### Yapılacak görevler:
**1.** Dünya ekonomisi yazısında "Bu hafta ABD’nin Merkez Bankası" diye başlayan paragrafı, ana bilgilerini koruyarak kısa bir madde listesine çevirir misin?
**2.** Dünya ekonomisi yazısını son cümlesinden sonra sürdürür müsün?

### Verilen metin:
********

Deprem değil uluslararası felaketler geliyor

Allah rızası için bu benim ülkem mi, bu tartışılan benim ülkemin konuları mı? Dünyada herkes yaklaşan kara bulutlara göre hazırlık yapıyor, benimkiler de ne olur olmaz diye öbür tarafa yatırım yapıyor. Dünya ekonomisi alarm veriyor, her tarafta ekonomik sirenler çalıyor, benimkiler büyük bir ciddiyetle oturup kafamızı açalım mı kapayalım mı bunu tartışıyor.
Bu hafta ABD’nin Merkez Bankası sayılan Federal Rezerv yeniden faiz hadlerini düşürüyor. Faiz hadlerini bir ay içinde üç kez düşürmeleri borsanın ateşini almaya yetmedi. New York borsasındaki can kaybı devam ediyor.  Amerika’da işsizlik ve enflasyon rakamları piyasaları korkutmuş durumda. Nakit sıkıntısı başladı bile. Mortgage krizi sürüyor. Dolayısıyla finans ve kredi şirketlerindeki peş peşe iflaslar da.
Şimdi diyeceksiniz ki, Amerika’daki ekonomik sıkıntıdan bana ne? Size şunu söyleyeyim, bu ekonomik sıkıntı ABD’de bir olursa Türkiye’de yüz olur. Bu sıkıntının temelinde Türkiye’de dolaşan her yüz dolardan 85’i, doğrudan veya dolaylı olarak ABD’ye ait. Avrupa şirketi falan diye gördüğünüz çok uluslu şirketlerin de etiketini kazırsanız altından Amerika çıkar.

********

### Kayıtlı veriler:
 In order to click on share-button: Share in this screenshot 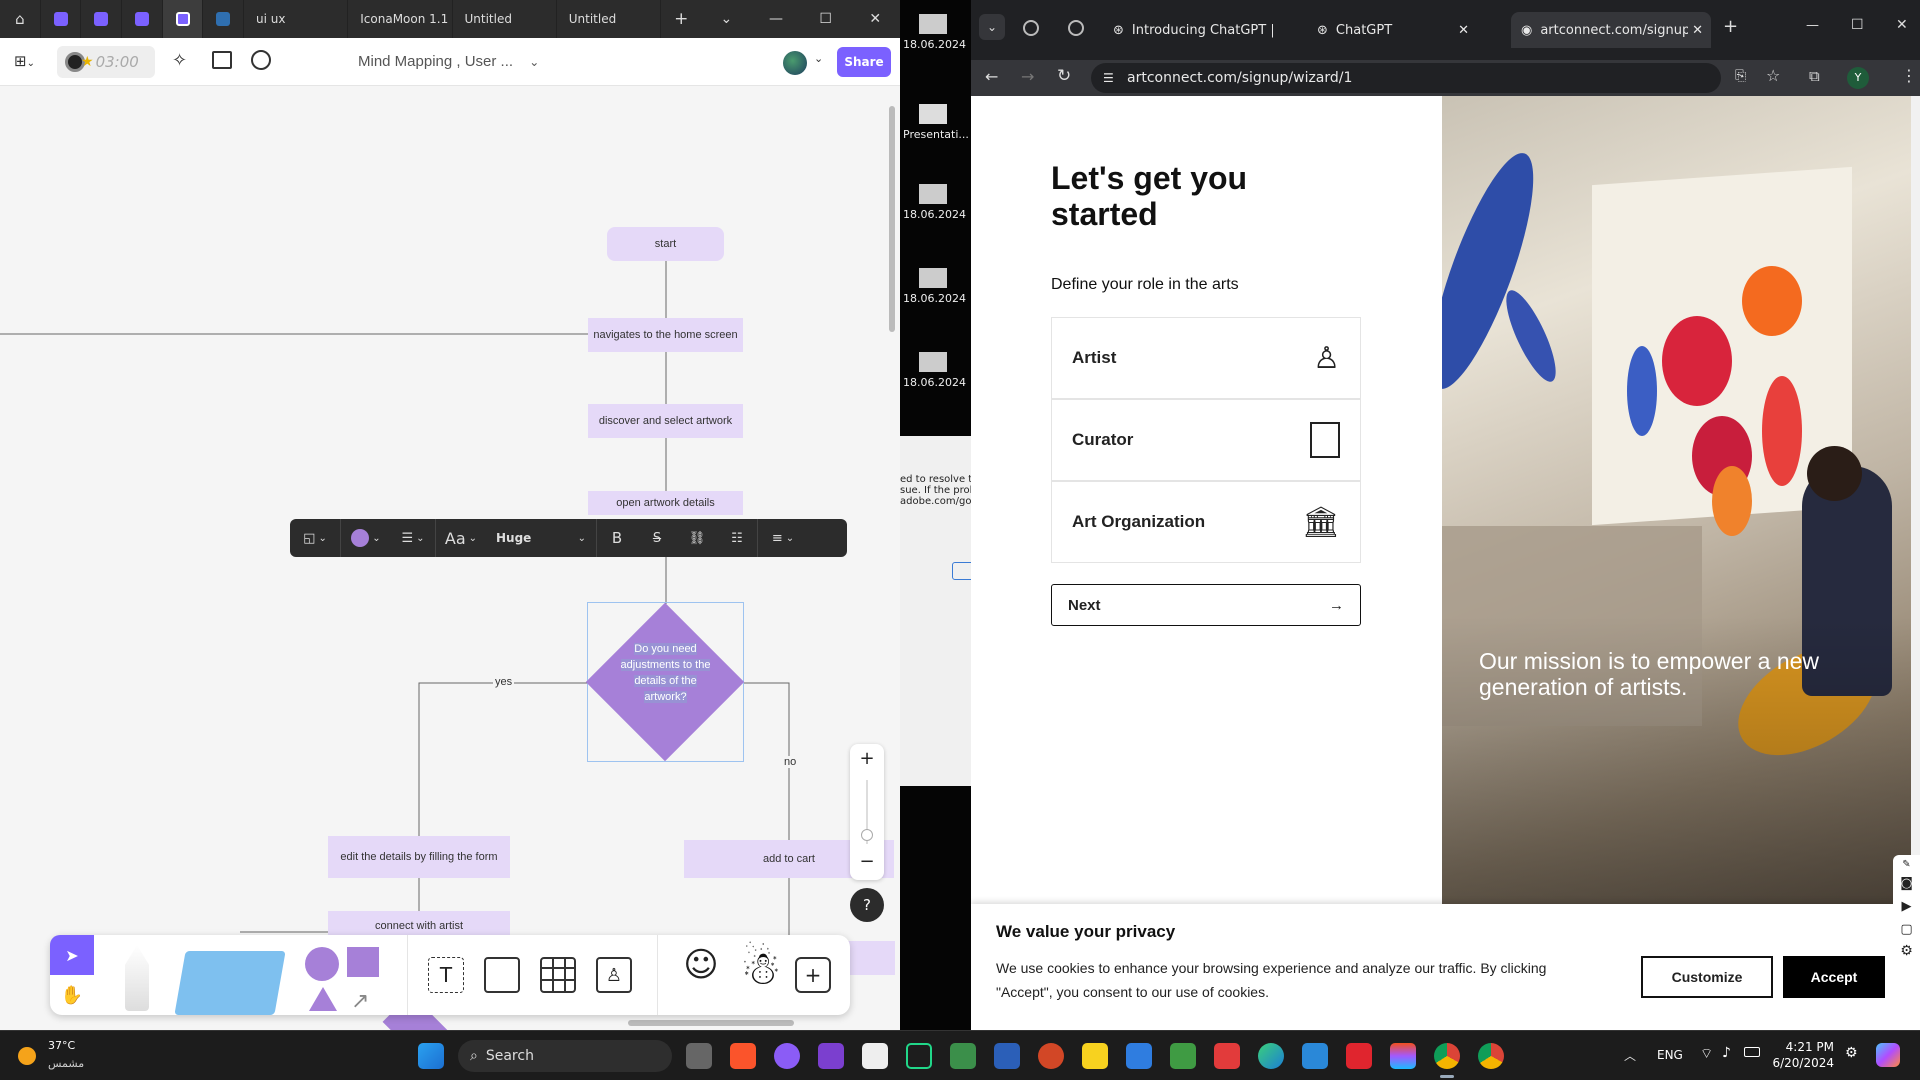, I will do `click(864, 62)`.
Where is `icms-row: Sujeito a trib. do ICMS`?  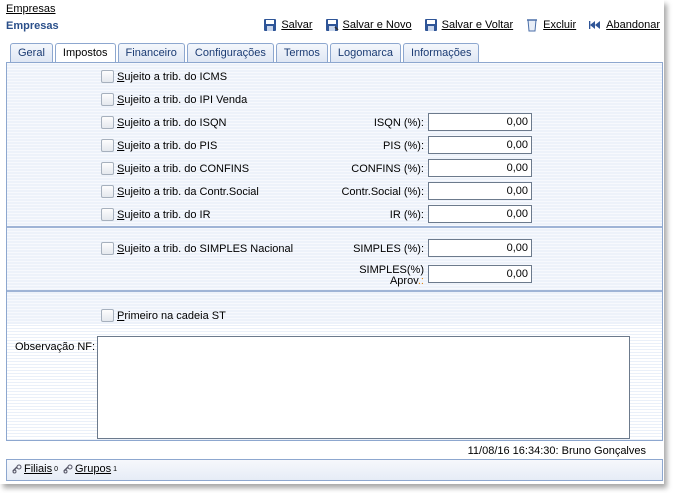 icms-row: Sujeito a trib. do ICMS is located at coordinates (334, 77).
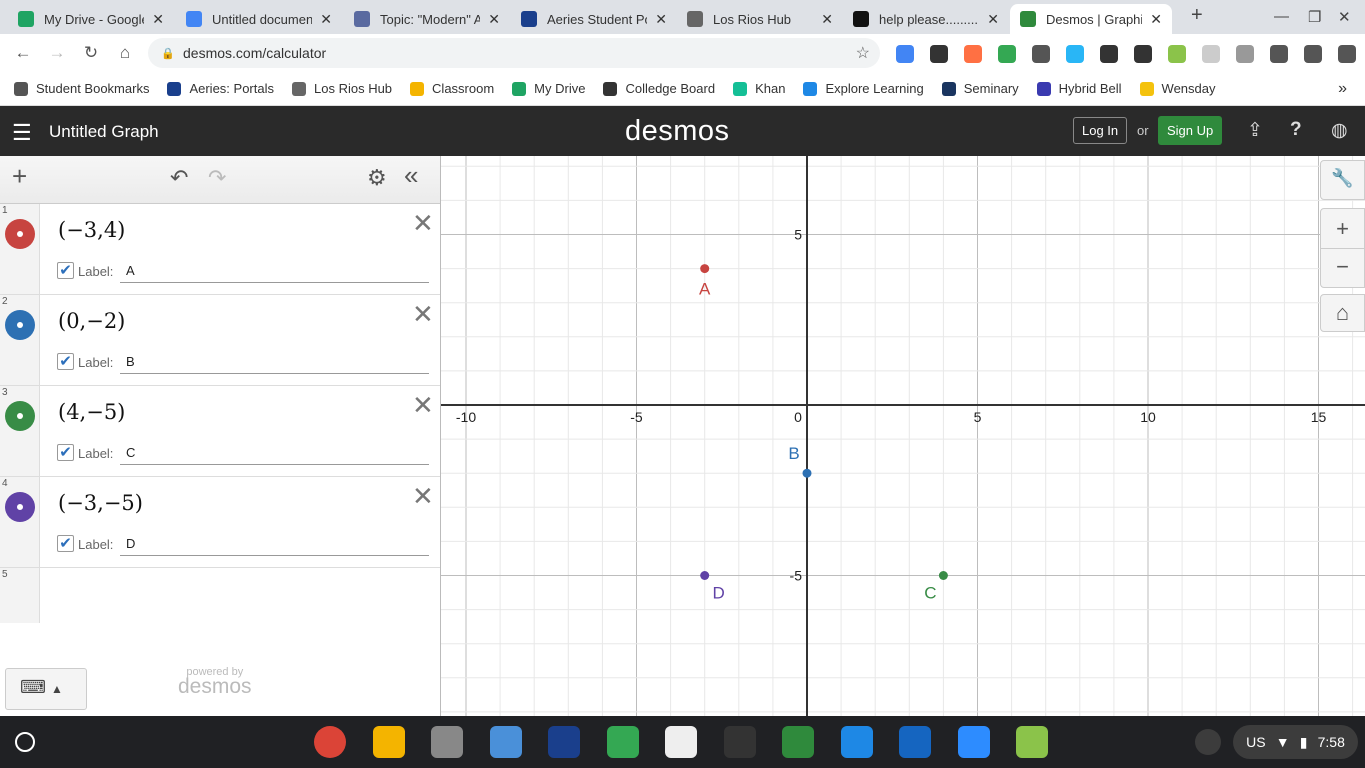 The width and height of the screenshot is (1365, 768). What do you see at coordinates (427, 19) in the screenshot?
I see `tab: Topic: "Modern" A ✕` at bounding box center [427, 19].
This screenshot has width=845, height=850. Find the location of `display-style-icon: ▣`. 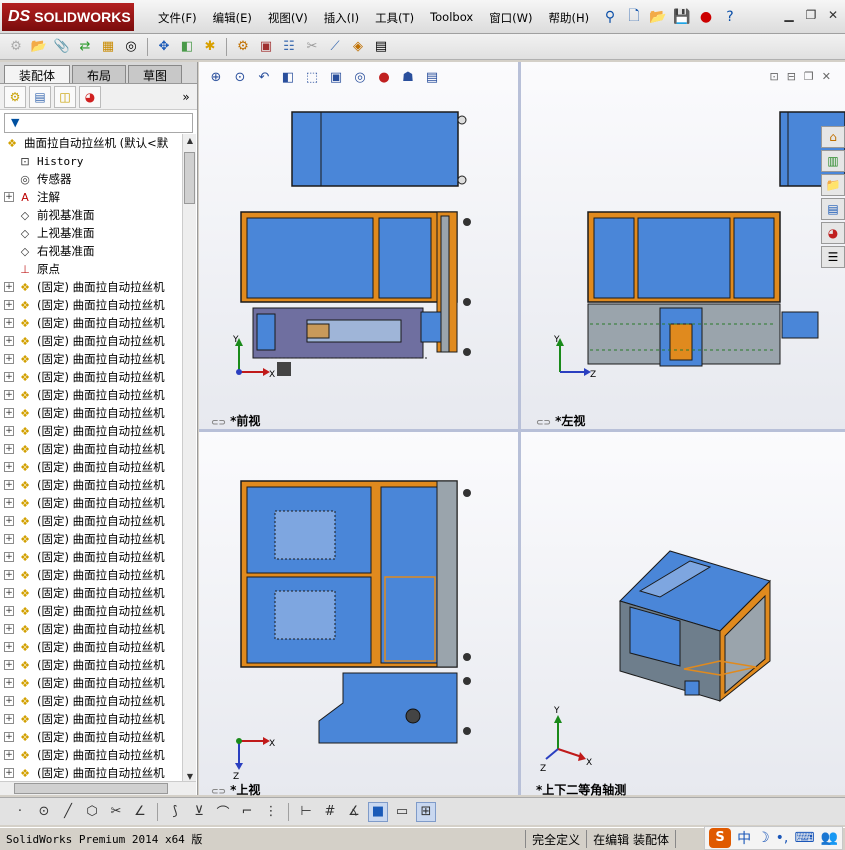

********

### Alıştırma cevapları:
**1.**
- ABD Merkez Bankası sayılan Federal Rezerv bu hafta faiz hadlerini yeniden düşürüyor.
- Bir ay içindeki üç faiz indirimi borsayı yatıştırmaya yetmedi; New York borsasında kayıplar sürüyor.
- ABD'deki işsizlik ve enflasyon rakamları piyasaları korkutuyor.
- Nakit sıkıntısı başladı, mortgage krizi sürüyor.
- Finans ve kredi şirketlerinde peş peşe iflaslar yaşanıyor.

**2.**
ABD’de siyaset de karışmış durumda. Bush yönetimine ve ekonomik duruma kızgın olan Amerikan halkı bu kez, Cumhuriyetçilere oy vermek istememesine rağmen Demokratların biri kadın öteki siyahî iki adayı öne sürmesi, halkın yeniden Cumhuriyetçilere dönmesine neden oluyor.
Ayrıca Tayyip Bey taifesinin defalarca Kürtlere destek olan tarikattan seçim bağışı alan ve Ermeni soykırımına destek veren Hillary Clinton’a yanaşması da bir başka yürekler acısı durum. Yani sık sık yurt dışına çıkarak, ancak bir dış politika bu kadar başarısız bir hale getirilebilir. Gerçi iktidara geldikleri günden bu yana bir tane bile başarılı dış politika konusu üzerinden geçemedi ama olsun, biz saçımızın bir telini bile göstermeyen Hristiyan rahibe kıyafetleri için kıran kırana mücadele ederiz.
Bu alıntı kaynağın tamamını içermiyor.